Все началось с пассажира, которого я вез в Манхэттен из аэропорта Кеннеди. Это он заварил всю кашу, хотя с тех пор я его больше никогда не видел. Правда, он сделал это неумышленно, сам того не подозревая, но все началось именно с него.
Крепкого сложения, краснолицый, лет пятидесяти, он курил вонючую сигару и, когда я уже загрузил в багажник два дорогих чемодана, назвал мне адрес — между Пятой авеню и Четырнадцатой улицей. Был январь, на Нью-Йорк уже три дня подряд падал снег, а мой пассажир явно только что прилетел из какого-то теплого местечка, поэтому, разумеется, мы первым делом завели разговор о нью-йоркской погоде. Потом я рассказал один или два анекдота, выдал несколько прописных истин, сказал пару ласковых о политиканах, потом поговорил о состоянии автомобильной промышленности, глубоко проанализировал проблему загрязнения города и вообще болтал без удержу.
К концу поездки на счетчике было шесть девяносто пять. Я доставал чемоданы из багажника, когда швейцар открыл дверцу машины и помог ему выйти. Пассажир протянул мне десятку, я отсчитал сдачу, а потом мы несколько сукунд просто стояли и смотрели друг на друга. С одной стороны от нас прямо на тротуаре был сложен багаж, с другой — топтался швейцар, а пассажир молча улыбался, как будто ему пришла в голову какая-то забавная мысль. Наконец он сказал:
— Надо бы дать тебе чаевые, не так ли?
— Пожалуй,— ответил я. На улице было довольно холодно.
Он кивнул.
— Рядом с тобой на сиденье лежала газета. Это «Дейли телеграф»?
— Да,— подтвердил я.— Именно.
— Ты случайно не играешь на скачках?
— Меня считают неплохим игроком,— ответил я. Он снова кивнул.
— Из этих шести девяноста пяти сколько причитается лично тебе?
— Пятьдесят один процент,— сказал я.
— Получается три пятьдесят четыре,— мгновенно подсчитал он.— Ладно. Ты мне понравился, мы хорошо поболтали, поездка была приятной. Поэтому я дам тебе один совет. Поставь эти три доллара пятьдесят четыре цента на Пурпурную Пекунию. Это принесет тебе по меньшей мере восемьдесят один доллар сорок два цента.
Я стоял и ничего не говорил.
— Не стоит меня благодарить,— скромно произнес он, еще раз улыбнулся, кивнул и направился в дом.
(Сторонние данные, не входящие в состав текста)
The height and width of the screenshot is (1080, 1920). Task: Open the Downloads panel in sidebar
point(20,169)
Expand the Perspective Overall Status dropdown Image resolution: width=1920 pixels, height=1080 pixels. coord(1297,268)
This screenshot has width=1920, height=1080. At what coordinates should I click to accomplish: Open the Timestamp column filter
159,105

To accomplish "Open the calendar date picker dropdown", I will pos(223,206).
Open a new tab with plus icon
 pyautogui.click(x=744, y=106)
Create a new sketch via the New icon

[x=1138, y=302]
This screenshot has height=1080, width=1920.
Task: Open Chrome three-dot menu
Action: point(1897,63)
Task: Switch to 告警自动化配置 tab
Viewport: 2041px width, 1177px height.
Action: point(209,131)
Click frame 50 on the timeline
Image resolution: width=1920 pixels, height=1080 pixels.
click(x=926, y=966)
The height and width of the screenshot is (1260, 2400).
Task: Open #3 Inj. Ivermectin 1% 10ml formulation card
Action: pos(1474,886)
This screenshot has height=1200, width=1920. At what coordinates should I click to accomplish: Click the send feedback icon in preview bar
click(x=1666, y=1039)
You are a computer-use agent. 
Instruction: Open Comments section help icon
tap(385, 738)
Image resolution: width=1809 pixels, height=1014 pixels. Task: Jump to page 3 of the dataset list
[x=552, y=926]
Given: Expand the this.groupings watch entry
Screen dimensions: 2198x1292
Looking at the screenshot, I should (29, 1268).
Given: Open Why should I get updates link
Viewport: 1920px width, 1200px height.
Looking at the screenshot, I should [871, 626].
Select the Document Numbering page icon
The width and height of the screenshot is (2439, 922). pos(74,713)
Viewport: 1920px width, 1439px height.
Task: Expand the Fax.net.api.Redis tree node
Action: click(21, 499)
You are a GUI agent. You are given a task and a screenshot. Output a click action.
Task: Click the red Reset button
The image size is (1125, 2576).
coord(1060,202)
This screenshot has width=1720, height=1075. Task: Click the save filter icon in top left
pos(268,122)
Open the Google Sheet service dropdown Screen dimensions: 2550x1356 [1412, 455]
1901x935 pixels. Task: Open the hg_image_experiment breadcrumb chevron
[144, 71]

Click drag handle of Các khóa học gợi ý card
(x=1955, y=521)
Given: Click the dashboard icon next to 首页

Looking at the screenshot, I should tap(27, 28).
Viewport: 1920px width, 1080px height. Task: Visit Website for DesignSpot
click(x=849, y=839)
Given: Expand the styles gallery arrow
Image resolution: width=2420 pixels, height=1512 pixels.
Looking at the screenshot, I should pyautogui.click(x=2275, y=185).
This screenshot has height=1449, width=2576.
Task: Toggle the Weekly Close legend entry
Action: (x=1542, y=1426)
Швейцар подхватил его чемоданы.
— Да я и не собирался,— сказал я ему вслед, но вряд ли он меня услышал.
Иногда случается оставаться без чаевых, но, по моей собственной теории, к этому надо относиться философски. Рано или поздно я все равно заработаю хорошие чаевые, и то, что мне не удалось получить теперь, будет с лихвой компенсировано. Поэтому я только пожал плечами, залез в теплую кабину и поехал искать клиента, который расплатится со мной по-человечески.
Это было часов в девять утра. А около половины двенадцатого я, как всегда, отправился перекусить в кафе на Одиннадцатой авеню. Я заказал чашку кофе и гамбургер. Вообще-то я вроде бы соблюдаю диету. От постоянного сидения в машине начинаешь как-то расползаться вширь, поэтому время от времени я пытаюсь сбросить пару фунтов. Но стоит только проголодаться, и я не могу обойтись без кофе и гамбургера, хотя, возможно, лучше было бы нормально пообедать один раз.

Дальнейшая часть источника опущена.